7 地域における日本語教育について

(1) 地域における日本語教育の現状と問題

 Iにおいて見たとおり,在留外国人が増加する中で,日系南米人や中国帰国者,外国人配偶者等が地域社会で生活するようになってきており,これらの者が地域の生活に円滑に適応できるように,積極的な日本語学習機会の提供が求められている。
 一部の地方自治体や国際交流協会,ボランティア団体等により日本語教室やリソースセンター(情報センター)が開設されるなど,徐々に学習機会の提供が行われるようになってきているが,いまだ十分とは言えない状況にある。
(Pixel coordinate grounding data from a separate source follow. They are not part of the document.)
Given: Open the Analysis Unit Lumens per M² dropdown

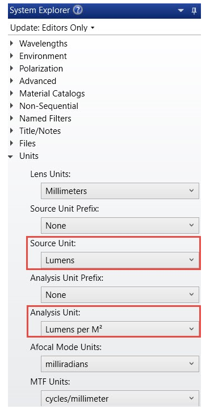Looking at the screenshot, I should tap(120, 329).
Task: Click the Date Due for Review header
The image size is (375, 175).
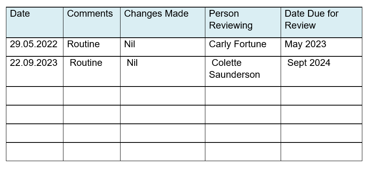Action: pos(321,22)
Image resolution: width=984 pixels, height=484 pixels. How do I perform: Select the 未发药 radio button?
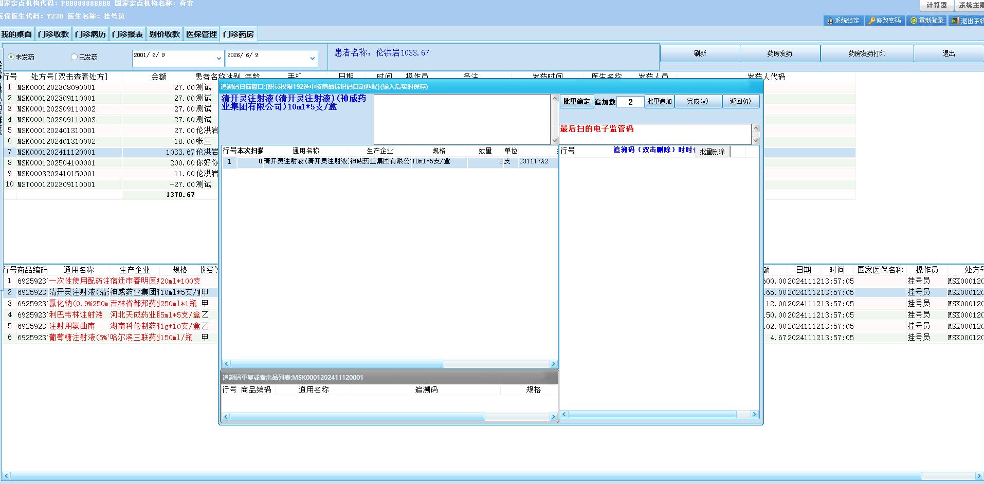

また,日本語学習支援者(ボランティアの人々)が日本語教授法等の基礎的な知識・技能を身に付けられる機会の提供も不足している。
 一方,教育内容や方法についても,これまでの国内の日本語教育の主な対象者は「留学生,研修生,ビジネス関係者,研究者,外交官など」の比較的限られた領域の学習者であったことから,従来,日本語教育において蓄積された知見が直接に応用できない場合も多い。そのため,こうした新たな領域の学習者に適したコースデザイン(教育課程構築)を行っていく必要が生じてきている。

(2) 地域における日本語教育の推進

 地域の日本語教育の推進に当たっては,「1日本語教育推進体制について」でも述べたとおり,今後,地方自治体が,地域住民である日本語を母語としない者に対する日本語学習支援において,より重要な役割を担っていくことが期待されており,そのため必要な体制づくりを図っていくことが大切である。また,この地方自治体の取組に対し,日本語教育関係機関・団体や日本語教育の関係者が積極的に連携・協力していくことが望まれる。
 地方自治体が行う日本語学習への支援方策としては,直接,住民である外国人等を対象とした日本語講座を主催事業として運営することのみならず,ボランティア団体や国際交流関係団体等が地域において行う日本語教育事業に対して支援を行っていくことが考えられる。すなわち,(1)の現状において見たとおり,現在,ボランティアとして外国人等の日本語学習の支援に当たっている団体や国際交流事業の一環として日本語教育に取り組んでいる団体が徐々にではあるが増えており,これら関係団体の間でネットワークを構築しようとする動きも盛んになっている。地域におけるこのような関係団体の自発的な活動を更に促すよう,地方自治体が今後より一層の支援を行っていくことが期待される。
 また,国においては,地域における日本語教育のモデル事業の実施や,地方自治体において実施困難な標準的な教材の作成など,その条件整備を図っていくことが望まれる。
 地域の日本語教育においては,専門の知識・技能を有し,学習プログラム全体について仲介・調整できる日本語学習のコーディネーターを確保することが,事業の円滑な運営のためには極めて重要である。しかしながら,このような人材を確保することが困難な場合もあることから,例えば,日本語教育能力検定試験の合格者などで地域の日本語学習支援を希望する者の人材データバンクを,日本語教育関係者のネットワークの中で整備して行くことが望まれる。
 また,地域の日本語教育においては,日本語学習者に直接に接し,学習の支援に当たるボランティアが果たす役割は極めて大きいものがある。このような熱意のあるボランティアの学習支援者がいかに継続的に活動していくかが,事業の成否に関わる場合が多いと言えよう。
 一方,全国各地域に分散するこのようなボランティアの日本語学習支援者の中には,活動を始めるに当たって,また活動していく中で専門的な知識を身に付けたいと希望する者も見られるが,現状においては,そのための学習機会が十分にあるとは言えない。このため,日本語教育機関や地方自治体において,ボランティアの日本語学習支援者の資質の向上に資するよう,日本語教授法等の基礎的な知識や技能を身に付ける研修事業を積極的に行っていくことが望まれる。また,日本全国で視聴できる放送大学において開設されている日本語教育に関する関係科目の講義を積極的に活用していくことも期待される。さらに,国立国語研究所日本語教育センターにおいても,新たに日本語学習支援者を対象とした通信制等の研修プログラムを開設するよう,検討を行っていく必要がある。